Ze heeft gelijk. Bij groeien komt pijn kijken. Pas wanneer je gegroeid bent, kan je helder achterom kijken en zien wat je al allemaal verwezenlijkt hebt. Ik ben nog volop aan het groeien en daar hoort ook pijn lijden bij, maar ik kan ook zeggen dat ik al gegroeid ben.
Ik ben trots dat dat stille meisje in mij aan de ‘alarmbel’ kon trekken. Thuis, bij vrienden, op school en elders. Ik ben trots dat ik thuis het gesprek durf aan te gaan wanneer het niet goed gaat. Dat ik het gevoel “de mensen die ik het liefste zie, mogen niet zien of horen dat ik het moeilijk heb of kwetsbaar ben” van me af heb kunnen schuiven. Maar dat alles heb ik ook vooral te danken aan de warme omgeving waarin ik me bevind.

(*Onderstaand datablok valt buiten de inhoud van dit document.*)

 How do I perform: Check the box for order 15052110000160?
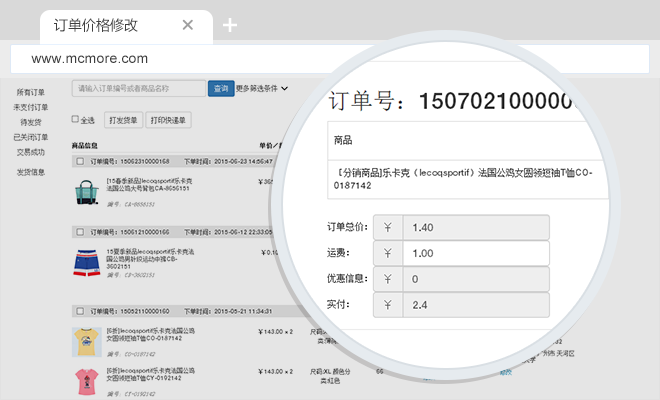click(79, 310)
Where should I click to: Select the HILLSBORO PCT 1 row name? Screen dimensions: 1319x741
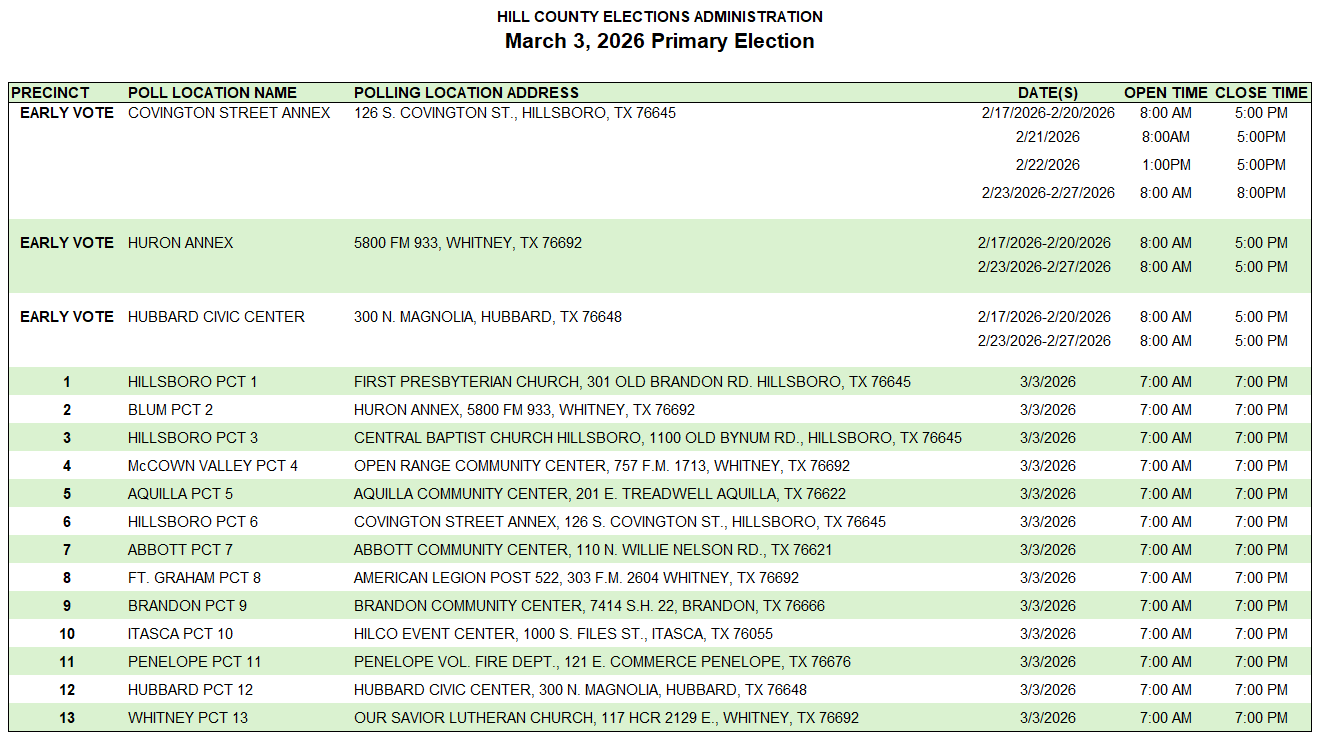(193, 382)
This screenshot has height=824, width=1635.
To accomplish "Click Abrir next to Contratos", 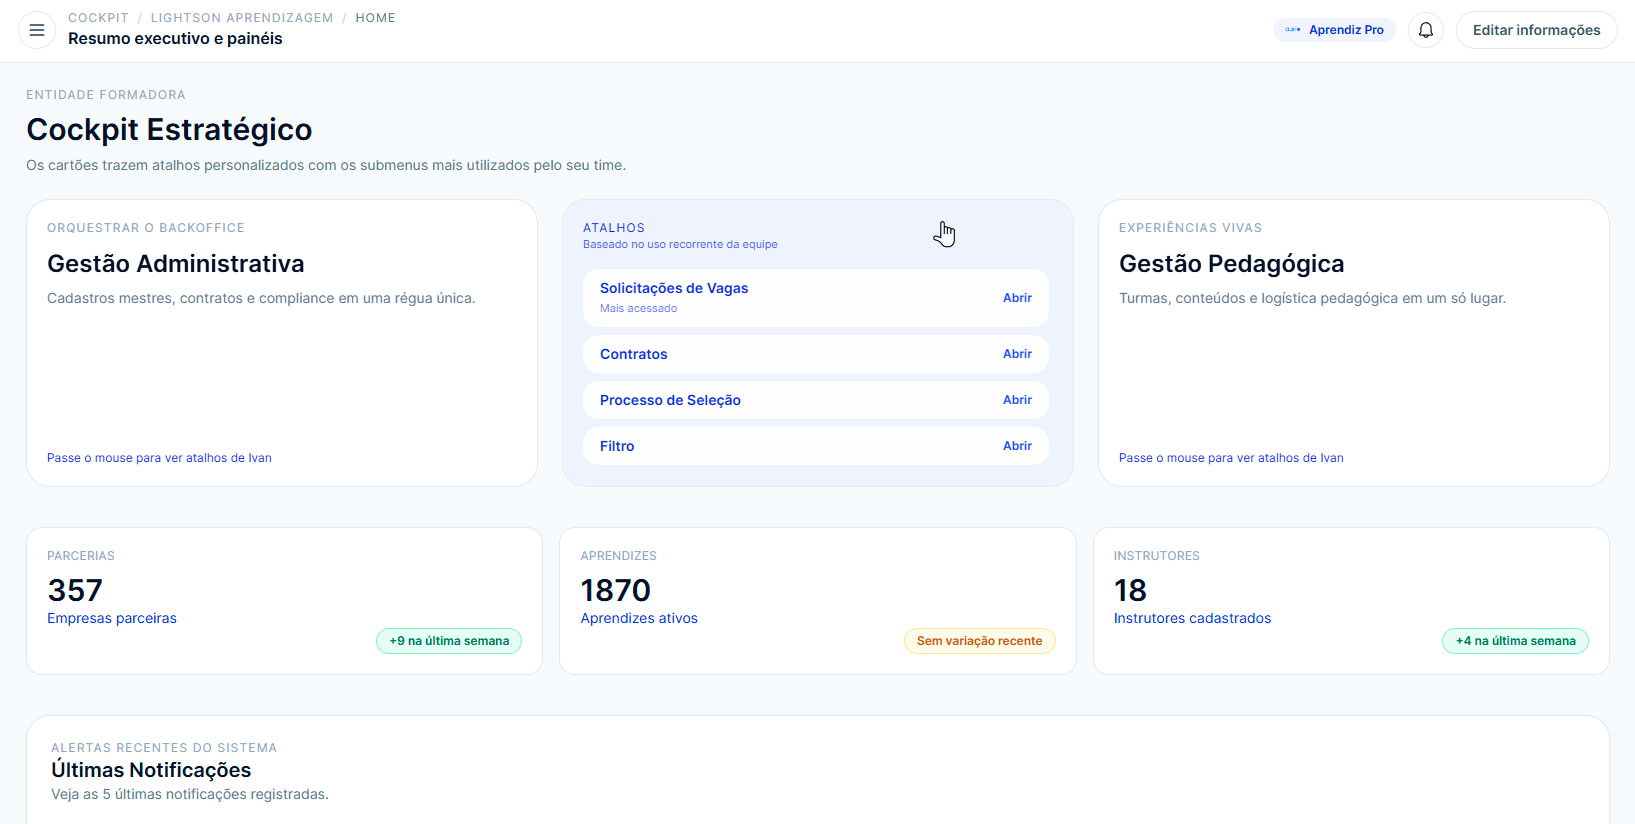I will (1017, 354).
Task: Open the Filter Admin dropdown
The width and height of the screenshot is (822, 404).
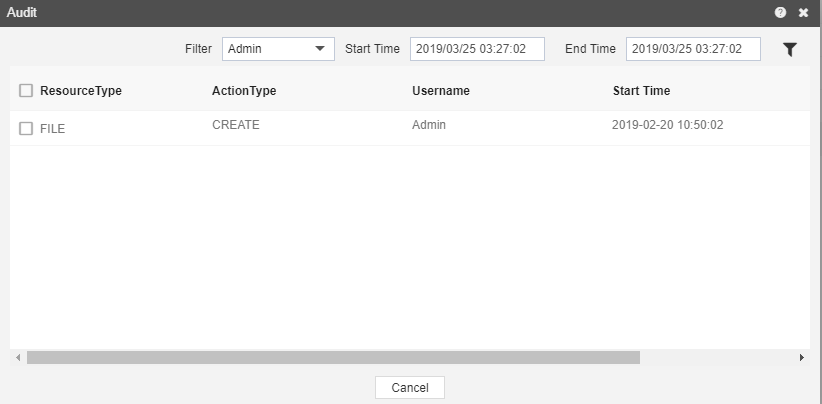Action: click(278, 49)
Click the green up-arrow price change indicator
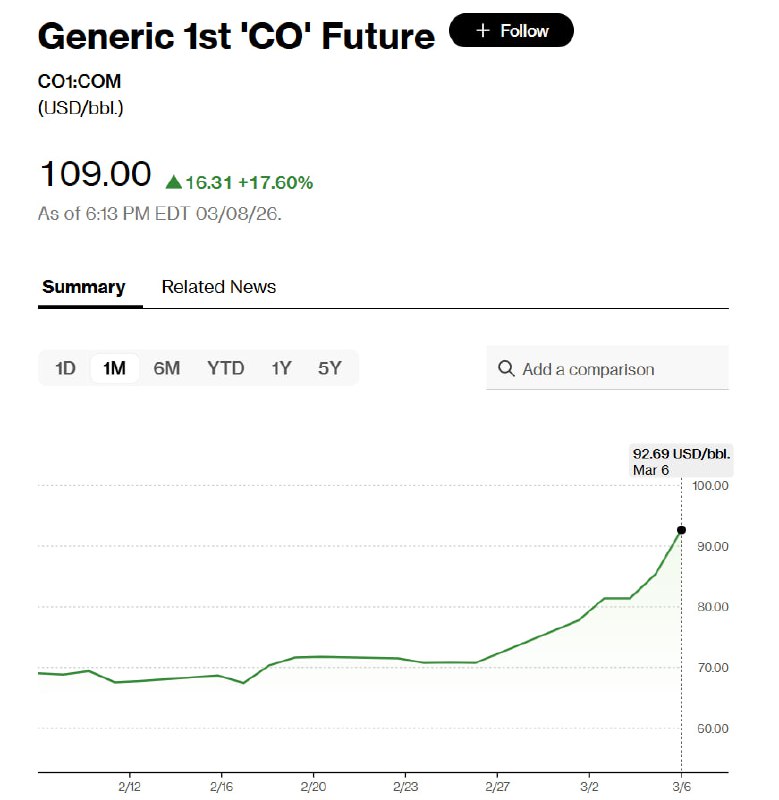Screen dimensions: 779x800 coord(173,182)
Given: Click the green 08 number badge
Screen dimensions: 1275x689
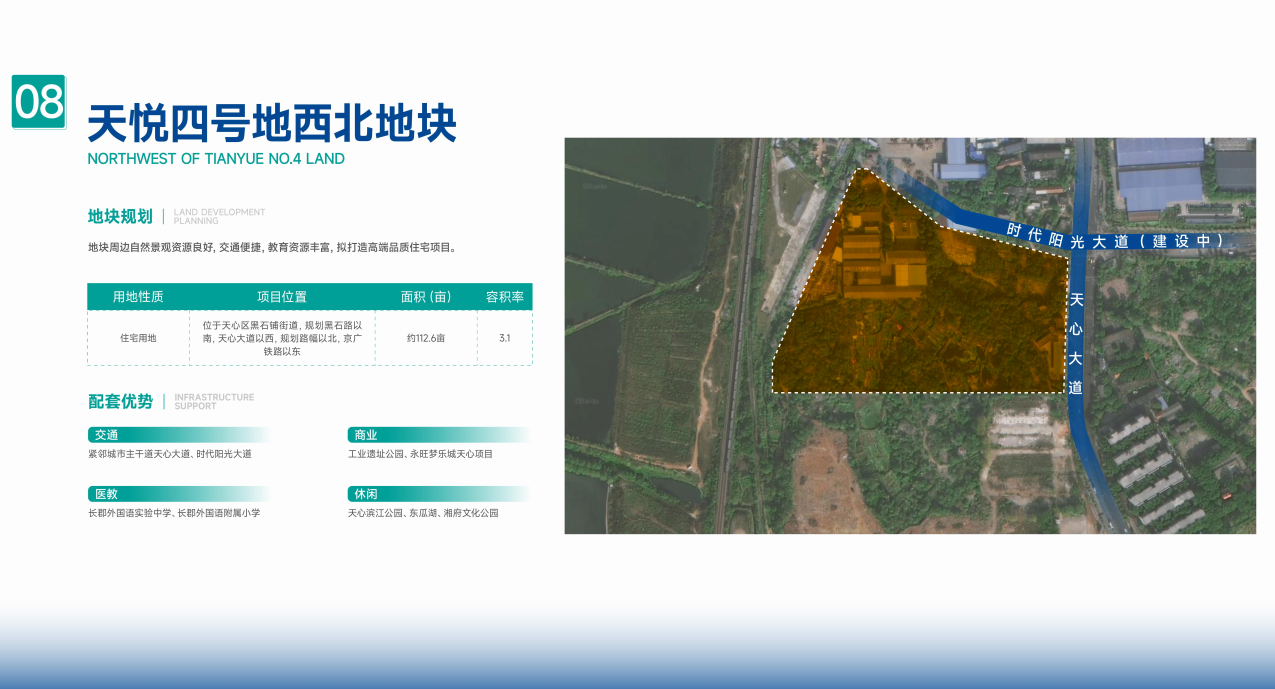Looking at the screenshot, I should [39, 101].
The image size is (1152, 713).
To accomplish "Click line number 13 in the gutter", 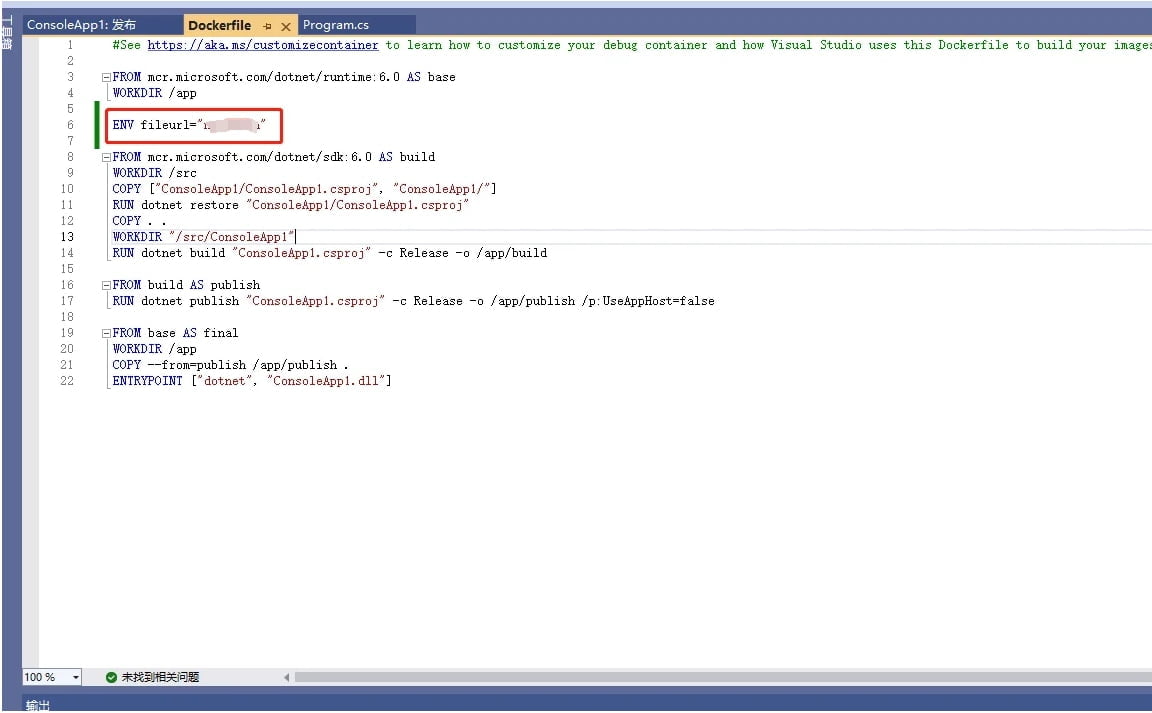I will pos(67,237).
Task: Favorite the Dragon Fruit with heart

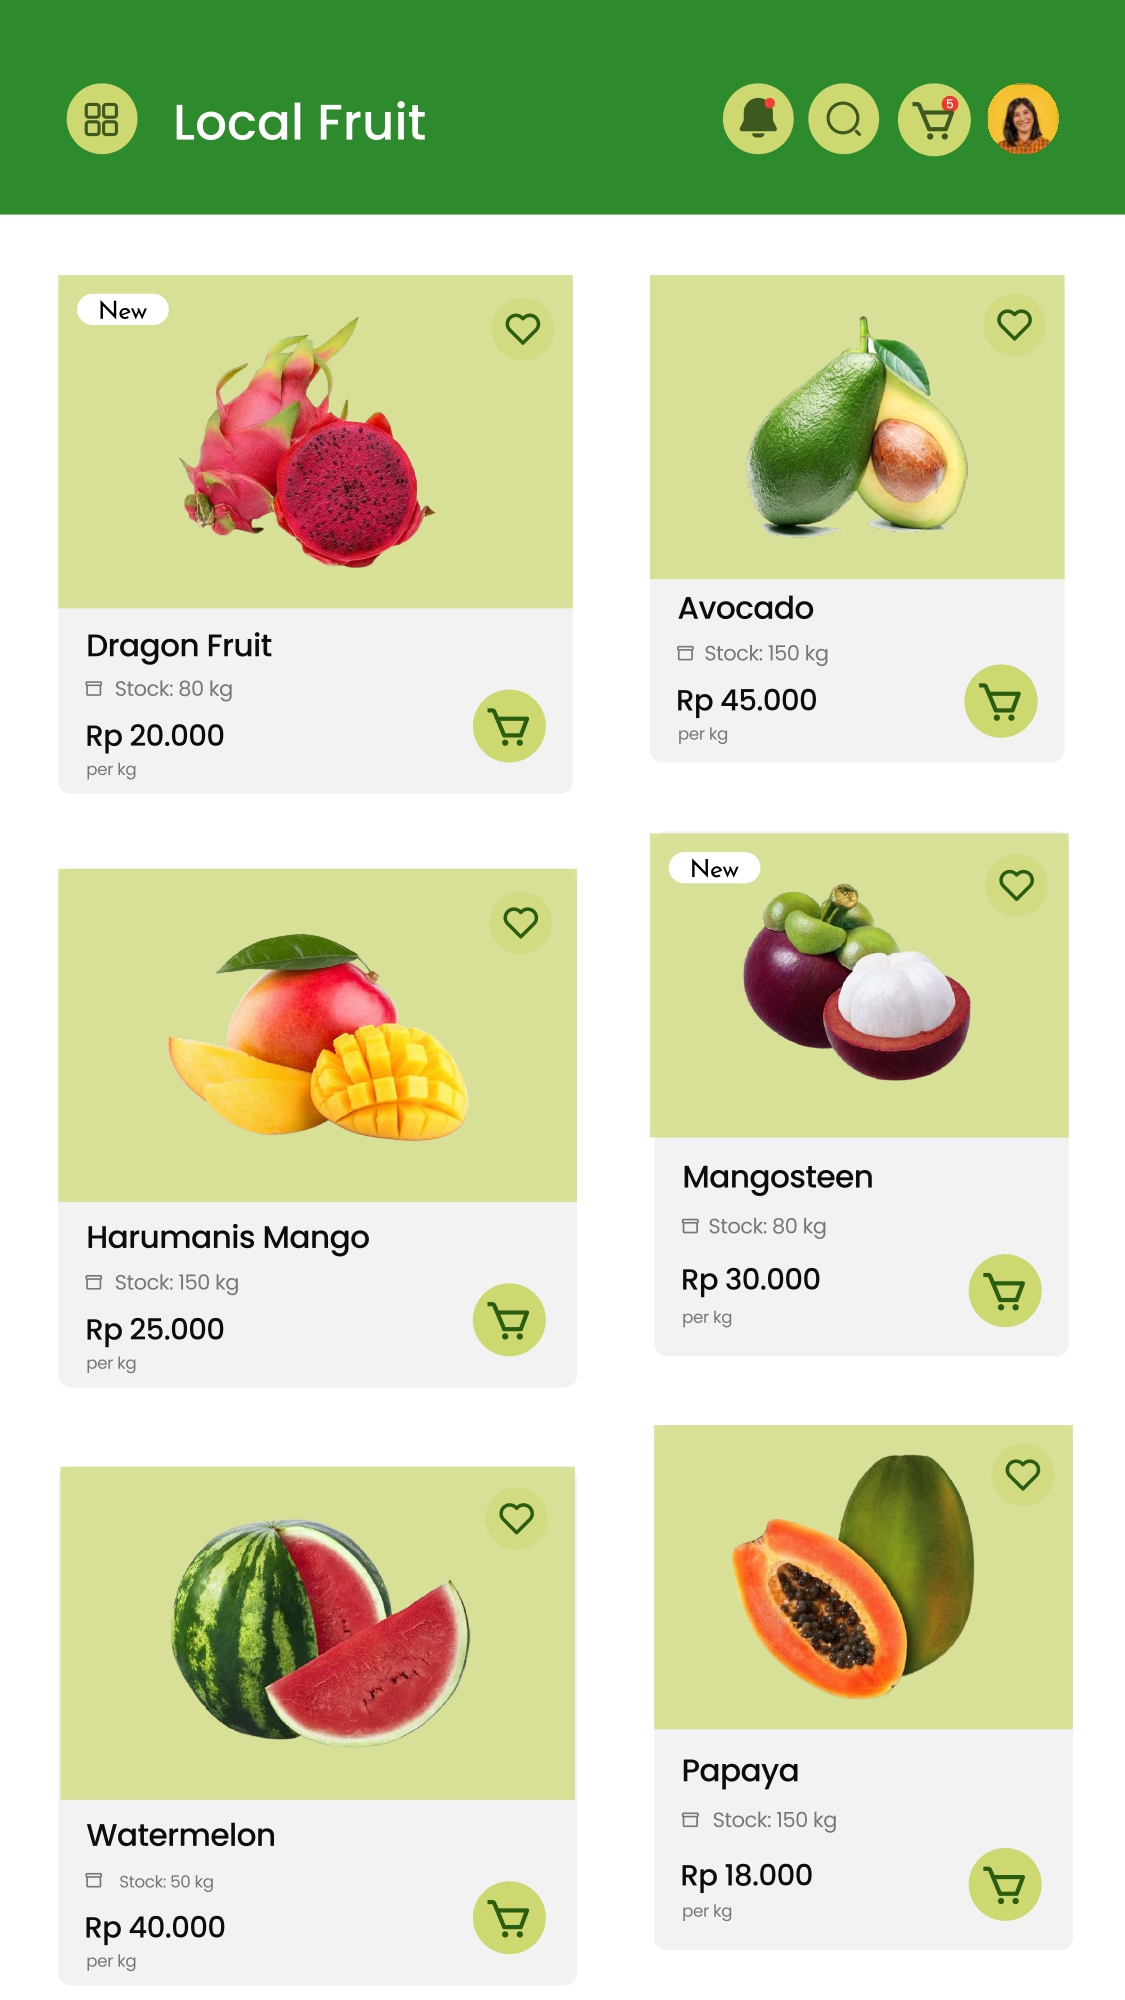Action: (522, 329)
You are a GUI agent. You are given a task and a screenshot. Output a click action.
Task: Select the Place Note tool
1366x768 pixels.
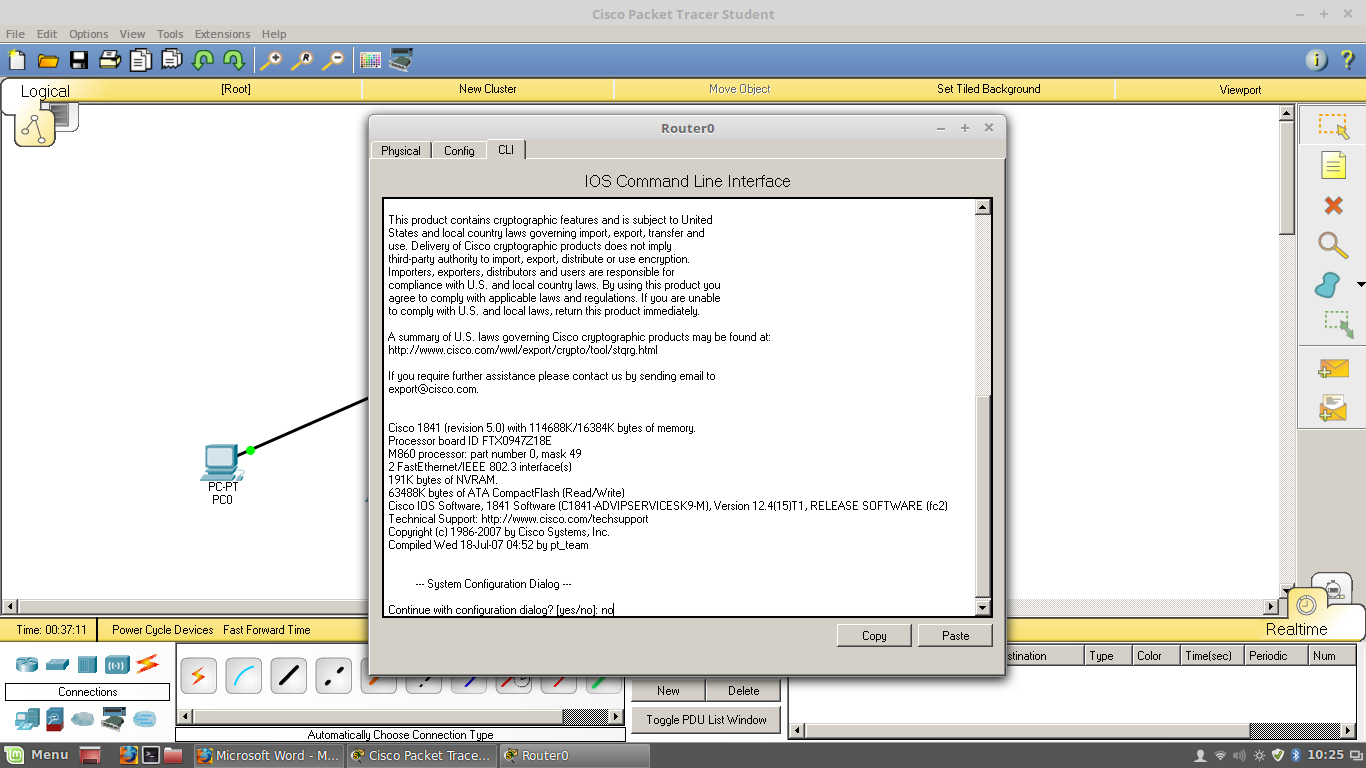point(1333,165)
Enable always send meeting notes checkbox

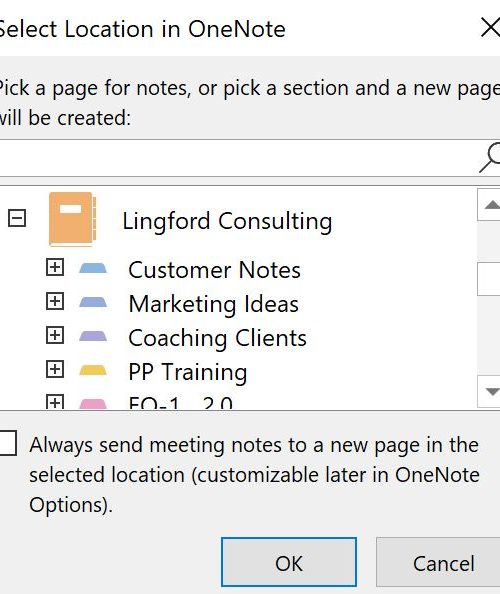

Ik probeer mezelf rust te gunnen, meer los te laten, voor mezelf te kiezen en minder streng te zijn tot ik weer in dit deel van het leven gegroeid ben.
Het kan nog zoveel beter en sneller, maar dit is al goed. De grootste, mooiste en dapperste stap die ik de laatste jaren heb gezet. Toch al iets van mijn verwezenlijkingen waarop ik kan terugkijken. Volwassen worden is niet de meest standvastigste fase van het leven, maar het brengt je wel mijlenver: je weet wat leven is.
Ik ben nog volop aan het groeien, dus ik heb nog (veel) dagen dat ik mezelf liever niet in de spiegel bekijk of mezelf op foto’s zie. Ik heb nog veel mindere dagen, waarop de vermoeidheid me overvalt en ik met momenten intens verdrietig word zonder reden. Maar nu ik aan meerdere mensen heb verteld over mijn mentale toestand op dit moment, probeer ik meer voor mezelf te zorgen. Ik probeer mezelf rust te gunnen, meer los te laten, voor mezelf te kiezen en minder streng te zijn tot ik weer in dit deel van het leven gegroeid ben.
Ik ben in regenbuien terechtgekomen, waar de zon nog maar af en toe kwam piepen. Elke dag straalt de zon een beetje meer. Er zullen zeker nog regenbuien boven het zonnetje passeren, maar we weten allemaal na regen komt zonneschijn.